Il est 2h25 du matin.

Enfin ! Mon service au casino se termine. Je sors, épuisée par cette nuit interminable, en me massant la nuque. Jongler entre des cours intensifs la journée et le travail de nuit devient un défi de plus en plus lourd à supporter. Et puis, il y a ces clients... Ces gens qui croient que leur fortune leur donne le droit de nous traiter comme des moins que rien, nous, les serveuses du bar.

Je trouve mes clés au fond de mon sac à main, les doigts encore engourdis, et me glisse dans ma voiture, le siège m'accueillant comme une oasis de calme après l'agitation du casino. Une seule envie : retrouver mon appartement, ce petit refuge perdu en banlieue londonienne, loin du tumulte.

Arrivée chez moi, je laisse tomber mes affaires sur une chaise, me traîne jusqu'à la douche, et laisse l'eau chaude chasser un peu de cette fatigue accablante.
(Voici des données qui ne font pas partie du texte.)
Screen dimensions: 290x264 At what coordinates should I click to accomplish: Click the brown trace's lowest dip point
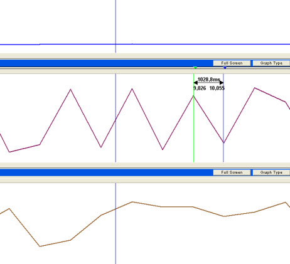point(40,246)
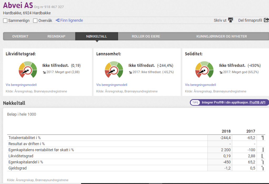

Le corps encore endolori, je me jette enfin dans mon lit, espérant que cette fois, le sommeil me sera clément.

Mais le téléphone vibre brusquement sur la table de nuit, brisant le silence, et un soupir d'agacement m'échappe. Encore un message. Je saisis mon téléphone, les yeux mi-clos, espérant un signe de Taylor... mais ce n'est qu'un énième mail automatique. Une relance pour la facture d'électricité impayée. Voilà bien le dernier rappel dont j'avais besoin. Je serre les dents et repose l'appareil sur la table, exaspérée.

— Allez, réponds, Taylor... Juste une fois, fais-moi signe, murmuré-je, résignée.
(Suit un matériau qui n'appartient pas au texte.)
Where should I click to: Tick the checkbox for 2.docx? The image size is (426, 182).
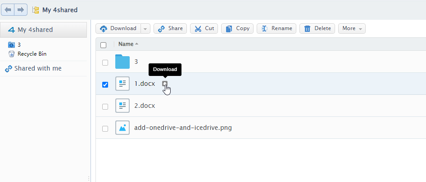point(105,107)
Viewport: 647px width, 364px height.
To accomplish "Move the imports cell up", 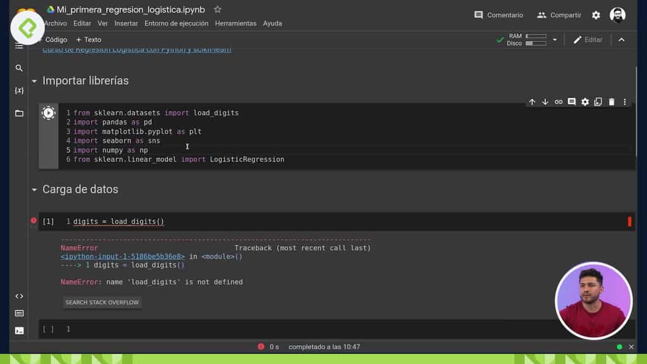I will coord(532,102).
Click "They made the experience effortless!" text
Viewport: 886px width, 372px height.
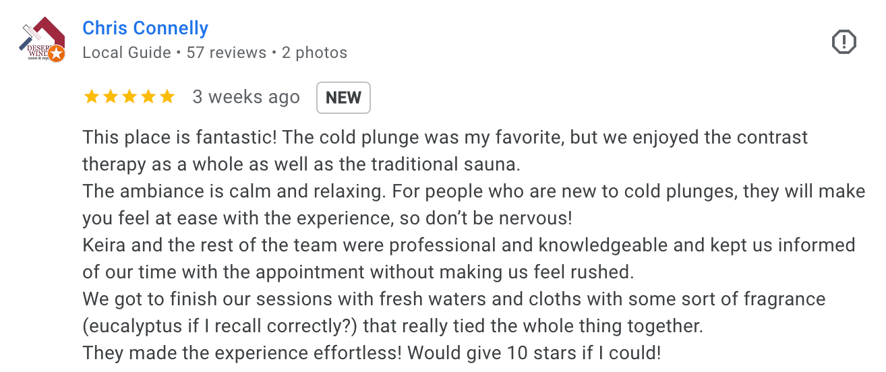pyautogui.click(x=242, y=353)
Cela fait maintenant deux mois et demi que mon frère, mon unique frère, n'a plus donné signe de vie. Même si notre relation n'a jamais été simple, je tiens à lui, au fond. Il est tout ce qu'il me reste. Nos parents ont quitté ce monde il y a six ans, happés trop tôt, trop brutalement. J'avais seize ans, et ma vie a pris un tournant ce jour-là.
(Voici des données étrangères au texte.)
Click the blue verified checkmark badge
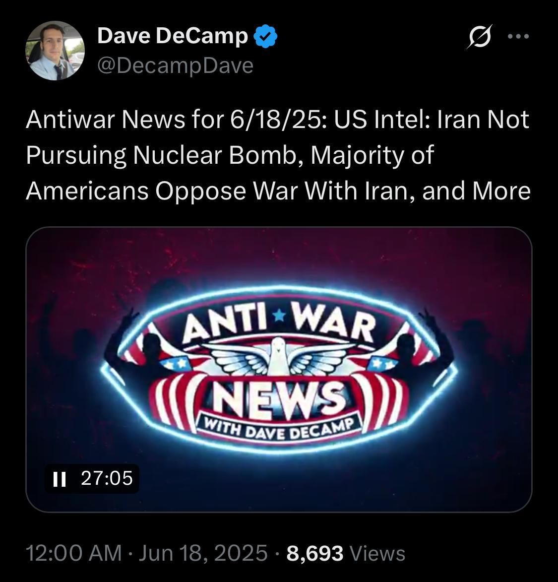The image size is (558, 582). click(265, 36)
Nos parents étaient aimants, mais toujours absorbés par leur travail et par l'ombre des problèmes de Taylor. La vérité, c'est que j'ai toujours eu le sentiment d'être reléguée au second plan, comme si je devais m'effacer devant les crises de mon frère. Ils faisaient de leur mieux, je le sais. Mais leur quotidien était rythmé par les urgences à gérer, les dépenses pour les thérapies de Taylor, les appels désespérés au milieu de la nuit... Leur amour était là, je le sentais, mais il était souvent étouffé par la fatigue et le stress.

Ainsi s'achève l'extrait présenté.